Publication year - 2017
Publication title -
echocardiography
Language(s) - English
Resource type - Journals
SCImago Journal Rank - 0.404
H-Index - 62
eISSN - 1540-8175
pISSN - 0742-2822
DOI - 10.1111/echo.13470
Subject(s) - hypoplastic left heart syndrome , repeatability , medicine , ejection fraction , ventricular function , magnetic resonance imaging , nuclear medicine , correlation coefficient , norwood procedure , cardiology , heart disease , radiology , mathematics , heart failure , statistics
Background Quantitative echocardiographic assessment of right ventricular function is important in children with hypoplastic left heart syndrome (HLHS). The aim of this study was to examine the repeatability of different echocardiographic techniques, both manual and automated, to measure fractional area change (FAC) in patients with HLHS and to correlate these measurements with magnetic resonance imaging (MRI)‐derived ejection fraction (EF). Methods Fifty‐one children with HLHS underwent transthoracic echocardiography and cardiac MRI under the same general anesthetic as part of routine inter‐stage assessment. FAC was measured from the apical four‐chamber view using three different techniques: velocity vector imaging (VVI) (Syngo USWP 3.0; Siemens Healthineers), QLAB (Q‐lab R 10.0; Philips Healthcare), and manual endocardial contour tracing (Xcelera, Philips Healthcare). Intra‐ and inter‐observer variability was calculated using intra‐class correlation coefficient (ICC).
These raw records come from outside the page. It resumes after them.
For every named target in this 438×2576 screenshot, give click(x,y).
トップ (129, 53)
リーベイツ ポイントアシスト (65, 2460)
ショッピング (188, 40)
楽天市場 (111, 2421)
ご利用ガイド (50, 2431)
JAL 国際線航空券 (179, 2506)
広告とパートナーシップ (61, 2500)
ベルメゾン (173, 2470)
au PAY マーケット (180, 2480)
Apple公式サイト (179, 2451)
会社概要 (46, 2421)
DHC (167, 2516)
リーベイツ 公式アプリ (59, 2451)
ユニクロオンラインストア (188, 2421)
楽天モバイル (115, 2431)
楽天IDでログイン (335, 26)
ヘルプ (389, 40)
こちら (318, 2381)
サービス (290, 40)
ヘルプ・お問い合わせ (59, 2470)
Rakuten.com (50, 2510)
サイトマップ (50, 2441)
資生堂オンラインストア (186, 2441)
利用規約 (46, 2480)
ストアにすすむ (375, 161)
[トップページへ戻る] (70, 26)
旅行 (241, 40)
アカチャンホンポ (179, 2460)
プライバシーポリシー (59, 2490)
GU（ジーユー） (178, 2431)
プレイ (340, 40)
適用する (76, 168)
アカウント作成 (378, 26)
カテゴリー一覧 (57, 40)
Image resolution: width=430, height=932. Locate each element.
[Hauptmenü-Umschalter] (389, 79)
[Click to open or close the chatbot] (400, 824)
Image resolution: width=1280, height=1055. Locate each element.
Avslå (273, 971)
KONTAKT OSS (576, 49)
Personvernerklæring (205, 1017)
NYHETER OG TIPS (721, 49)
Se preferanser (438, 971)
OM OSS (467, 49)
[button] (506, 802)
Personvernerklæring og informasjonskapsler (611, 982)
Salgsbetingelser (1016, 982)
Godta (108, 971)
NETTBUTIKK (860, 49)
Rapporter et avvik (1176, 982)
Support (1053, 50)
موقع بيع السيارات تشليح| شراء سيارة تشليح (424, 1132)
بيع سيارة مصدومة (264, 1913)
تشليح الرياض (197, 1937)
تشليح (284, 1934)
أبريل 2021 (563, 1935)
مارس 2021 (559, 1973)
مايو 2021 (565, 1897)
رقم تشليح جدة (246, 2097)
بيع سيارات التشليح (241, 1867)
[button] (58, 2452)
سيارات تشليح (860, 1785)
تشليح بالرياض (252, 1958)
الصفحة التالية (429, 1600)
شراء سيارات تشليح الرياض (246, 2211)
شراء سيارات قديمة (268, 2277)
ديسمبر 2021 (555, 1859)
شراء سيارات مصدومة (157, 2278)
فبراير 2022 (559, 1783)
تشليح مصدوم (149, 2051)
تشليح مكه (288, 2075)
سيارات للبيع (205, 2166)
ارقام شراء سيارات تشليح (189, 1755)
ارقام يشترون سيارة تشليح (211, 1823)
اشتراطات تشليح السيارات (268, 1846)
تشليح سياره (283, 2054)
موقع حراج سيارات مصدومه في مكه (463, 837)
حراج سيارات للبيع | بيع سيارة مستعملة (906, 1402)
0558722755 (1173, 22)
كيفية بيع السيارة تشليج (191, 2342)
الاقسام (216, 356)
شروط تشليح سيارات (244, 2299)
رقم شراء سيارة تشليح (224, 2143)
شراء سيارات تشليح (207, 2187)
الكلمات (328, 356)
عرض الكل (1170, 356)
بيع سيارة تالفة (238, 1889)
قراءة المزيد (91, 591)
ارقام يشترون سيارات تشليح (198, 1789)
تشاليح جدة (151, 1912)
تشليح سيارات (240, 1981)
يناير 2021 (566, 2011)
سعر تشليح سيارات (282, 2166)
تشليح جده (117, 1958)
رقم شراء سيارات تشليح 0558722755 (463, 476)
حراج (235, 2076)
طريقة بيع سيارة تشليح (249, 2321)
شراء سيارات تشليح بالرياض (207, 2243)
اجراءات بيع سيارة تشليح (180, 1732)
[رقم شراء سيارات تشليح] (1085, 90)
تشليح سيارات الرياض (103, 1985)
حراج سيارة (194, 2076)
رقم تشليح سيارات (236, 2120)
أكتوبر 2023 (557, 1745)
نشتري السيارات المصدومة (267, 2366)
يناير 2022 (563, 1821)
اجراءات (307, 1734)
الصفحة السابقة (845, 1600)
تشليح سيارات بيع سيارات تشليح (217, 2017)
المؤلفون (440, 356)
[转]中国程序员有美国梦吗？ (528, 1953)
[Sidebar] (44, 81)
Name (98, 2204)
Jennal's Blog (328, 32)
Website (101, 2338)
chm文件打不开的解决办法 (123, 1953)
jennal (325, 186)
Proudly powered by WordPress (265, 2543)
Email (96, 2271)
FAC was correlated with MRI EF calculated using a single standard method. Results Fractional area change had a good correlation with MRI‐derived EF with an R value for VVI, QLAB, and manual methods of .7, .6, and .4, respectively. Intra‐ and inter‐observer variability for FAC was good for automated echocardiographic methods (ICC>.85) but worse for manual method particularly inter‐observer variability of FAC and end‐systolic area. Both automated techniques tended to produce higher FAC values compared with manual measurements ( P <.001). Conclusion Automation improves the repeatability of FAC in HLHS. There are some differences between automated software in terms of correlation with MRI‐derived EF. Measurement bias and wide limits of agreement mean that the same echocardiographic technique should be used during the follow‐up of individual patients.